Anthropocentric urban approaches to the built environment and extreme weather due to climate change have made devastating flooding events more common and destructive than before. Urbanism strategies that are founded in the logic of landscape have been coined with a diverse range of terminologies. At their core, they claim that urban resilience in an era of climate change requires a softer approach that is grounded in the natural systems that our cities occupy. The project proposes the exploration of risk-mitigating and adaptation strategies for flooding in the Norwegian landscape. Data-driven simulations and landscape composition inform design decisions and processes throughout the study. The chosen case study, Kvinesdal in southern Norway, is a suitable case for the project due to its wealth of data. Moreover, the storm Synne in 2015 propelled efforts for real-time monitoring, preparation, design and development of technology. The presented project conceives and tests three urban strategies for the urban center of Liknes, in Norway, with the ambition of evaluating qualitative and quantitative parameters chosen to present their hydrological and spatial performance. The interface of tangible landscape and GRASS GIS is used to test the ground operations proposed in the three alternatives to obtain hydrological performance values.

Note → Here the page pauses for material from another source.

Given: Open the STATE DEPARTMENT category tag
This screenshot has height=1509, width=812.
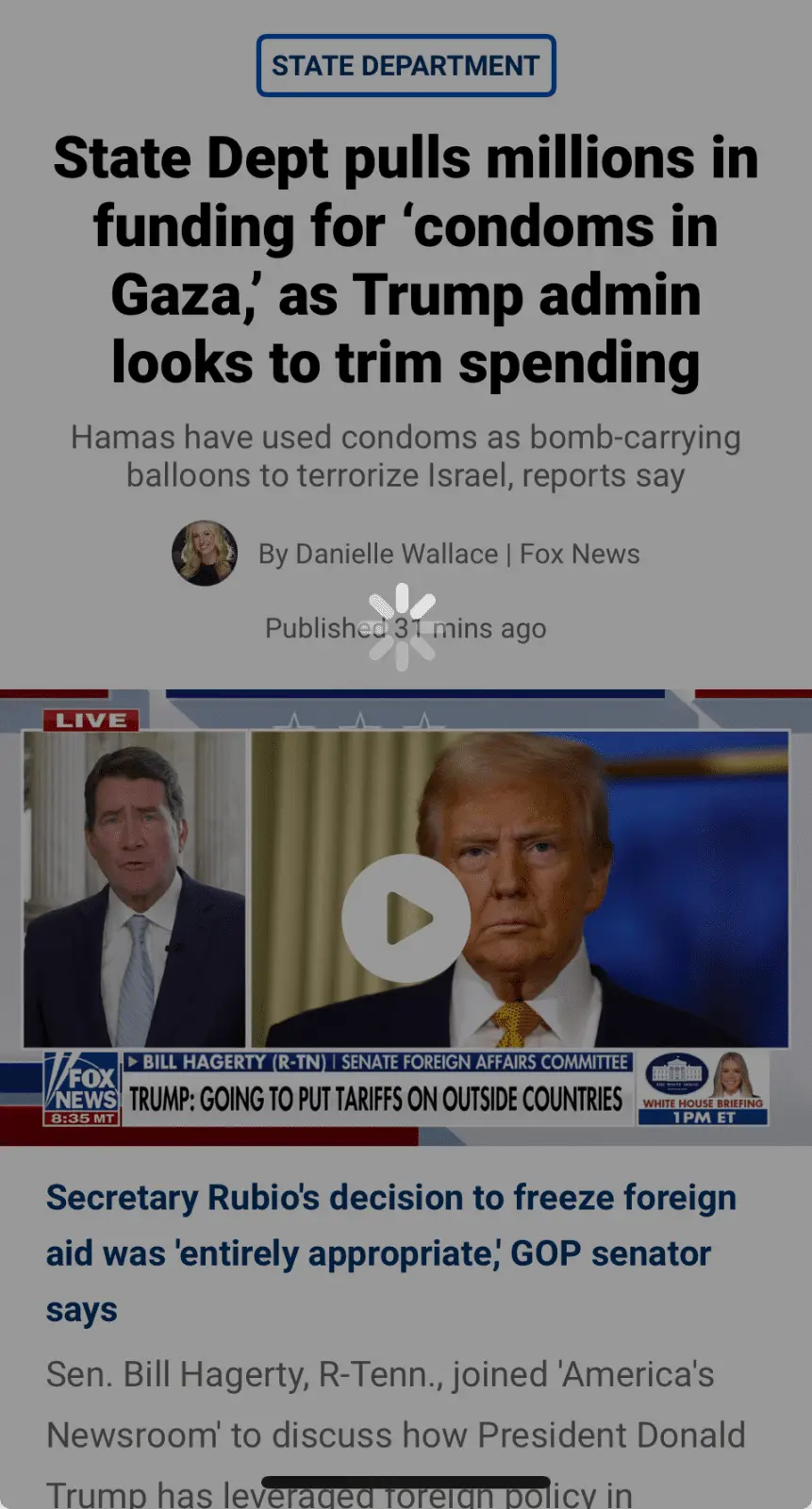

Illustrations, orthographic drawings, and models are used to evaluate the alternatives’ spatial and urban performance. The flood risk mitigation and adaptation strategies are designed with a starting point within hydrological, urban and topographical conditions of the local landscape. The data-driven, quantitative assessments, as well as qualitative spatial design tools, offer a unique possibility for examining and presenting how the methodology can create a framework for landscape-scale approaches in mitigating risk and adaptation to floods.